Позже я встретил Вайнстоуна в библиотеке с копией в руках.
— Явно адвокаты госпиталя написали это, чтобы зафиксировать мою осведомленность и мое согласие. Меня не устраивает такой поворот, но в то же время я не буду торопиться поступать необдуманно. Мне не хочется давать им повод, чтобы и меня уволили. Буду искать легальное решение, даже если это будет стоить мне денег.
— У меня в пятницу назначена встреча с адвокатом, крупная «акула», тот самый, что победил вас в деле Садкамар. Вайнстоун вздрогнул.
— Это хороший выбор, Ротман опытный адвокат, но ты должен очень тщательно подумать, что будешь говорить ему. Я не советую рассказывать, что это ты сдал Сорки комиссии…
— Я собираюсь рассказать ему все, и кстати, разве только я выдал Сорки? Это сделали мы.
— Хорошо, хорошо, — быстро ответил Вайнстоун, — я не отрицаю этого. Но ты же помнишь, как в подкомитете Медицинского правления у тебя спросили, кто сообщил о Сорки, и ты сказал, что не знаешь. Протокол того собрания существует. Адвокаты госпиталя покажут его на суде и уличат тебя во лжи.
— Да ладно, доктор Вайнстоун, целью подкомитета было побеспокоить подозреваемых. Меня не волнует, что они там скажут, я собираюсь рассказать адвокатам всю правду, а если надо, то и газетчикам…

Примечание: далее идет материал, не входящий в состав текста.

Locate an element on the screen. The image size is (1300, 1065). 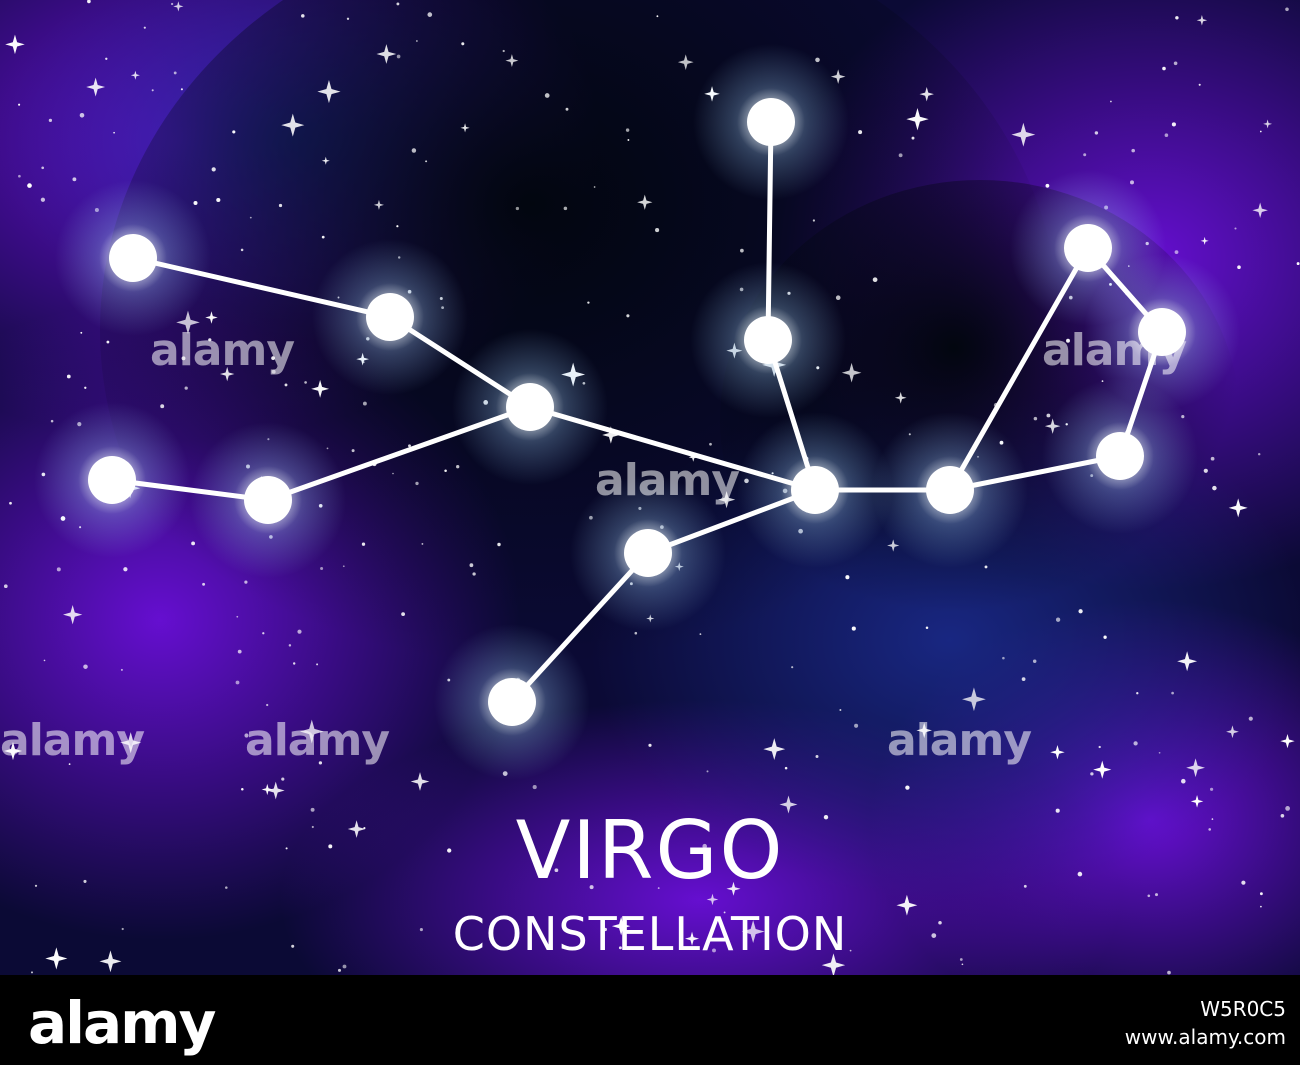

— Это будет твоей серьезной ошибкой.
— Доктор Вайнстоун, на этой сцене я остался один, мне идти к адвокату и мне платить. Я предлагал встретиться с адвокатом вместе с вами. Теперь же я один, и что я буду говорить, и как буду говорить — моя проблема, я не хочу больше обсуждать ее с вами.
Чаудри вошел в библиотеку, видно было, что у него есть новости.
— Майкл Ховард остановил меня сегодня в коридоре испросил, ищет ли Зохар новую работу. Я сказал ему, что у тебя на это не было времени и скорее всего ты доставишь много проблем администрации госпиталя. Я просил его, чтобы тебя оставили еще на один год, пока ты не найдешь работу. Знаешь, что он мне ответил? Его, видишь ли, не волнуют всякие недовольные работники и ему без разницы, пойдешь ли ты к журналистам или нет. В любом случае скандал забудется месяцев через шесть, а тебя никакой госпиталь в городе не возьмет теперь на работу.